The marketing of Movie 43 suggests one of those bastardized spoof movies of recent vintage, with movie stars replacing the cheap impersonators who usually appear in the likes of Date Movie or Disaster Movie. More specifically, it looks like a satire of satire, an idea pushed as well by the working-turned-actual-title. Veteran spoof purveyors Jason Friedberg and Aaron Seltzer seem to have given up on targeting genres and are now just taking on “movies.”
But Movie 43 is rarer than a spoof movie: it is an anthology of comedy shorts, interconnected enough to suggest a debt to Kentucky Fried Movie (which has its own spoof connections, being written by Zucker, Abrahams, and Zucker before they graduated to the masterful genre riffing of Airplane! and The Naked Gun). In the decades since Kentucky Fried Movie, which debuted the same year as Saturday Night Live, sketch comedy has mostly been confined to the small screen. But as the internet has given the mode greater visibility, bigger stars are increasingly game to give it a try, and look like a good sport in the process.

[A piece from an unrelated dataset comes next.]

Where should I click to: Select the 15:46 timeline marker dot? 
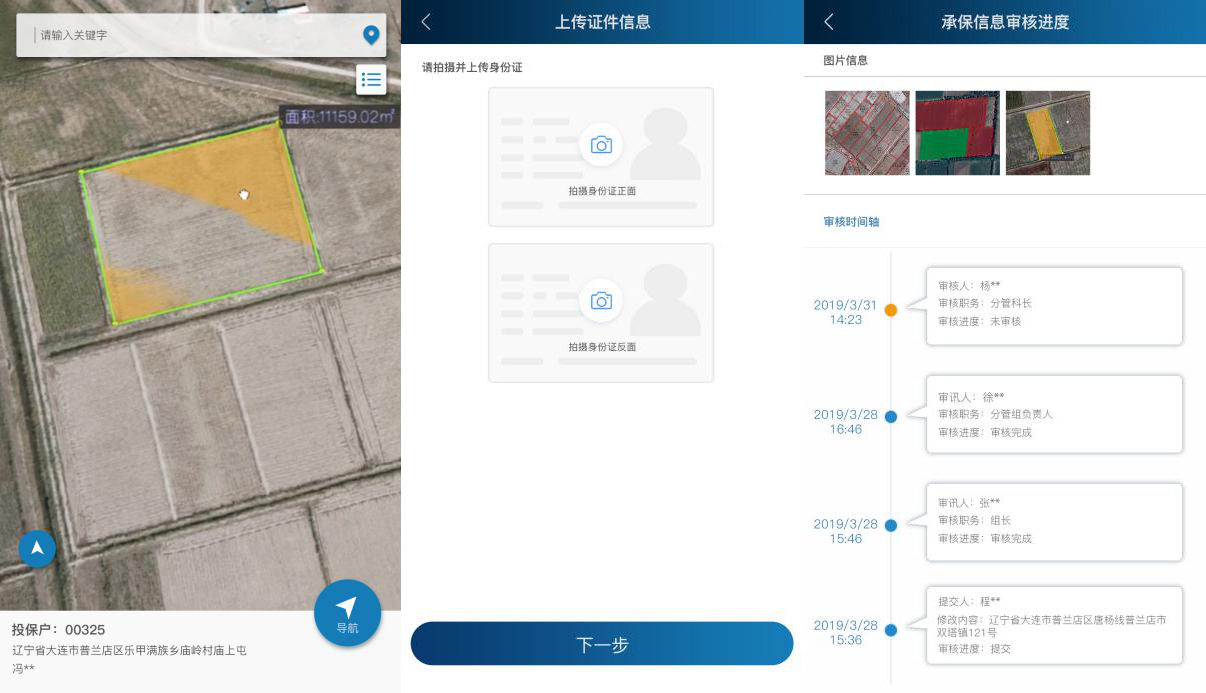(891, 525)
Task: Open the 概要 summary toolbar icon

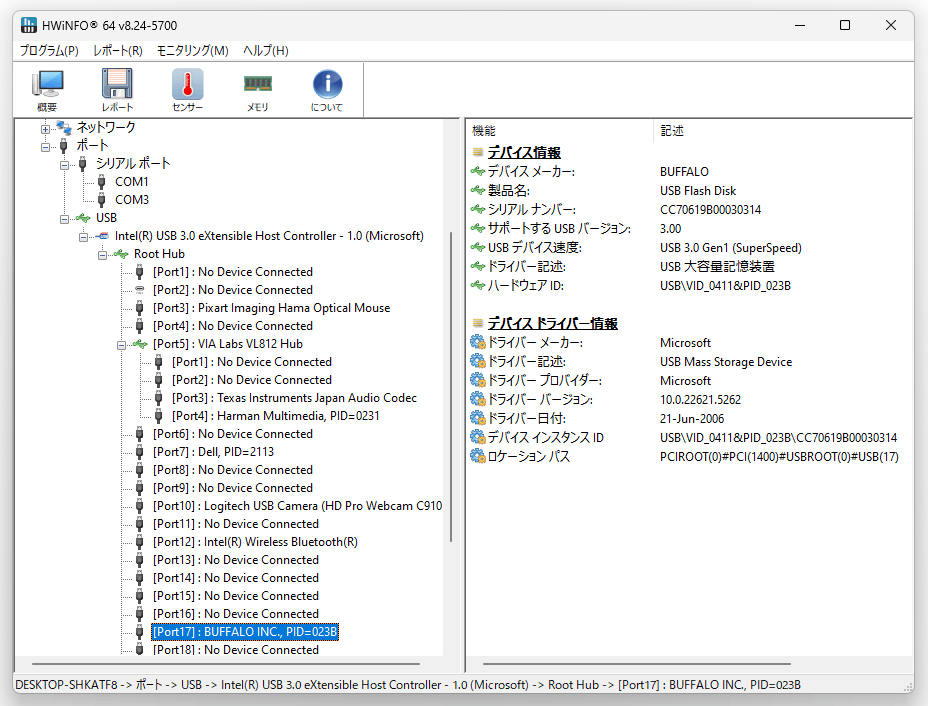Action: 47,90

Movie 43, produced by one but not both of the Farrelly brothers (Peter), plays a bit like an anthology of those tossed-off web pieces, and sometimes like an experiment in how far an actor will go to look like a good sport. Hugh Jackman plays a man with a scrotum inexplicably dangling from his neck and Kate Winslet makes gagging faces as a woman on a blind date with him. Anna Faris, already one of the gamest comic actresses around, takes on a role that calls upon almost none of her actual talents and all of her willingness to be humiliated, in a sketch whose smirking grossness I don’t care to describe.
Those are some of the worst moments of Movie 43. As with almost any anthology feature, it’s uneven, though this one bombs out more often than most. Sifting through the rubble, we might divide the sketches into three categories. The Winslet and Faris bits occupy the most prominent one: stupid ideas, stupidly executed. This category also includes the movie’s idiotic rough framing device, featuring Dennis Quaid as an unhinged screenwriter forcibly pitching his ideas to henpecked film executive Greg Kinnear. These recurring sequences are disasters in miniature, an unfunny series of limp escalations (Quaid has a gun! No, wait, he also has a grenade!) that feel like old-fashioned improvisation—not the kind of improvisation that young comedians study at Upright Citizens Brigade or Second City, but the kind where a script is written on the same day as shooting, before the actors have a chance to change their minds and flee.
Several of the worst sketches are written by the team of Rocky Russo and Jeremy Sosenko, whose comic sensibility seems to be predicated on the feeling that one-joke Saturday Night Live bits would be improved immeasurably if only the show had carte blanche to be as disgusting as possible. Russo and Sosenko’s work across so many sketches flattens out the potential eclecticism of the many stars and directors working on them, turning much of the movie into their self-indulgent variety hour.
The movie does not spend all of its time on these lowest points. Following the lead of SNL, Movie 43 has a separate category of clever sketch ideas with belabored execution or fizzled-out endings, like the segment with parents played by Naomi Watts and Liev Schreiber whose homeschooling program for their teenage son includes all of the emotional torments of normal high school, or the scene about men panicking about a girl’s first period. Cut down to two or three minutes on television, with the energy of live performance, these might have been hilarious.
Finally, there is the category of sketches that are actually funny. One, with Emma Stone and Kieran Culkin as estranged lovers reuniting in a creepy-looking grocery store, runs about five minutes, and is sold almost entirely on the actors’ ability to deliver absurd dialogue with feeling. Another, with Justin Long as a frustrated Robin whose speed-dating experience is ruined by the intrusions of his boorish partner Batman (Jason Sudiekis), is a (relatively) more polished sequel to an online short from a few years ago, and in the context of Movie 43 as a whole, Brett Ratner’s sketch about a violent, foul-mouthed leprechaun and the dopes who capture him also qualifies as a success.
This adds up to about 20, maybe 30 minutes of funny material, scattered around a wasteland of cheap ideas and indifferent, sometimes downright ugly execution. Even at its best, Movie 43 looks like a subgenre’s dying gasp. Actors don’t need raunchy comedies to prove they’re good sports, and audiences don’t need to visit movie theaters to watch five-minute comedy shorts, especially not those trading mostly on shock value. For all its empty provocations, Movie 43 renders itself obsolete.